O berço da atual revolução da inteligência artificial (IA) é o reconhecimento de imagens. Em outubro de 2012, foi publicado o artigo sobre a AlexNet, uma rede de IA que usava uma técnica que imitava o funcionamento do cérebro humano para identificar e classificar imagens - nascia assim o deep learning (ou aprendizado profundo), método usado nos principais e mais sofisticados sistemas de IA.
Uma década depois, a Yolo aprimorou consideravelmente a detecção e classificação de objetos em uma imagem. “A Yolo reconhece dezenas de elementos olhando apenas uma vez para ela”, explica Fernando Osório, professor da USP São Carlos. É uma característica que a IA carrega no nome: Yolo é um acrônimo para “You only look once” (você só olha uma vez), um trocadilho com a expressão americana “You only live once” (você só vive uma vez) - ou seja, “vida louca” virou “vista louca”.
Publicada em 2015 pelo pesquisador Joseph Redmon, a Yolo mudou a lógica de como algoritmos compreendem uma imagem. Antes, os modelos do tipo examinavam várias vezes a mesma região de um quadro para tentar detectar possíveis objetos. Já a Yolo olha para imagens de um modo amplo e encontra os objetos específicos - cada um deles é demarcado por um retângulo, posteriormente classificado naquilo que foi detectado. O sistema é tão avançado que consegue, inclusive, detectar objetos sobrepostos, algo extremamente difícil para classificadores de imagens bidimensionais.

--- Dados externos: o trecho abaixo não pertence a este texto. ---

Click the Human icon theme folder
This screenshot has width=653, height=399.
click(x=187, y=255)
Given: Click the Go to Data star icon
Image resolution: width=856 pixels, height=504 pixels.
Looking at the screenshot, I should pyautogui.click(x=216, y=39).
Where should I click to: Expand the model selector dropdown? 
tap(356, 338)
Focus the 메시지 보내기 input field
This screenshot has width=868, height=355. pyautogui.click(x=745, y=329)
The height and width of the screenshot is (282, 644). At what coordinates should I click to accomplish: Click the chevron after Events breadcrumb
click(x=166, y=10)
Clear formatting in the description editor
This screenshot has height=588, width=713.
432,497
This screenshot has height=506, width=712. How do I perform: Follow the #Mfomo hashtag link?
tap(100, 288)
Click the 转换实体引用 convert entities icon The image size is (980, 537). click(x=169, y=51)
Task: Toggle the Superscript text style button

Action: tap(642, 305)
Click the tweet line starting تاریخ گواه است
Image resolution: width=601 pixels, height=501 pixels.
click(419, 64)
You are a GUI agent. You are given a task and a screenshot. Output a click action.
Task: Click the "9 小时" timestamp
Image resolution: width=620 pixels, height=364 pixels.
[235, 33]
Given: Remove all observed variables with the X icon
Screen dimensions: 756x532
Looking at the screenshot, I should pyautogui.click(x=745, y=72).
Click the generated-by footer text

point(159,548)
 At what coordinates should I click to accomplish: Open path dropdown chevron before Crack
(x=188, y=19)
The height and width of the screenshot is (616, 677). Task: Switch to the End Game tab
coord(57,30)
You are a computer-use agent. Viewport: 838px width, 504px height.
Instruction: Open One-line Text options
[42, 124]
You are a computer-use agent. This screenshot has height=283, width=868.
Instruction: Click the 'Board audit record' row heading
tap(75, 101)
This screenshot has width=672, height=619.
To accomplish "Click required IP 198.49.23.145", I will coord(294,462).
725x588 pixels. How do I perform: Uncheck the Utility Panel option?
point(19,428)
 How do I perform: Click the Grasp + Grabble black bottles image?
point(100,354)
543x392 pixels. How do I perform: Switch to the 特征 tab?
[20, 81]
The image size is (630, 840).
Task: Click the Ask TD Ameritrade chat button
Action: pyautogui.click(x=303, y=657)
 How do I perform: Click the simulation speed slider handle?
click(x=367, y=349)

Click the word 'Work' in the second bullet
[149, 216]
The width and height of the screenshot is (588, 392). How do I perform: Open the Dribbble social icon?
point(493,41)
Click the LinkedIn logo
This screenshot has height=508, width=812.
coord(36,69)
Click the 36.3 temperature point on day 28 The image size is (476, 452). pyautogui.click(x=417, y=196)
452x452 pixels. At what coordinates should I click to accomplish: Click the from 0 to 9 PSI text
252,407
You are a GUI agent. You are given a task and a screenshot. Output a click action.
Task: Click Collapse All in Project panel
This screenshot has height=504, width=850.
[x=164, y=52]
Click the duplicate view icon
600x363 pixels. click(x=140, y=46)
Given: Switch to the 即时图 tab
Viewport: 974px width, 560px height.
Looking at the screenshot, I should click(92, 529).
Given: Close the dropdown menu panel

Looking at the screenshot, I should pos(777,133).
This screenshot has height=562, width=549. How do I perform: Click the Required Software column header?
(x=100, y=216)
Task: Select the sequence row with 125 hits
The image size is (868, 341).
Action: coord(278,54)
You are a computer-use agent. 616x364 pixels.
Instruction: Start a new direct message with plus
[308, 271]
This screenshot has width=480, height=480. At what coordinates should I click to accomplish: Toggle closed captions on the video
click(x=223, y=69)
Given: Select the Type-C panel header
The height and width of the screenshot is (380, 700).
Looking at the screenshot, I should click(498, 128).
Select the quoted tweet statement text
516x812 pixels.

A Yolo reconhece dezenas de elementos olhando apenas uma vez para a imagem
Fernando Osório, professor da USP São Carlos
Nos anos posteriores, a Yolo foi ganhando novas versões por outras mãos além de Redmon. Por se tratar de um modelo de código aberto, passou a ser modificado e aprimorado por outros pesquisadores e empresas, como a americana HuggingFace.
“A Yolo se tornou importante para desenvolver carros autônomos, pois é necessário que o sistema identifique muitos elementos simultaneamente em um espaço de tempo muito curto”, explica Osório, uma das principais autoridades no assunto no Brasil. Mas não é só isso: ela pode ser usada por robôs, que trabalham com humanos ou que precisam selecionar objetos. O sistema pode ser também um aliado para auxiliar pessoas cegas.
A Yolo tem só uma falha tecnológica: não consegue identificar com precisão detalhes de seus objetos. Ou seja, embora ela possa ser usada parcialmente por sistemas de segurança, não é a ideal na realização de reconhecimento facial. Talvez isso não seja uma coincidência. Redmon abandonou o desenvolvimento de detecção de objetos em 2020, citando preocupações quanto ao uso militar e ameaças à privacidade.
Assim, o legado da Yolo vai além da tecnologia. Embora as variantes pós-Redmon possam ser aprimoradas, o debate ético levantado sobre o uso de IA é inegável. E não tem nada de vida louca.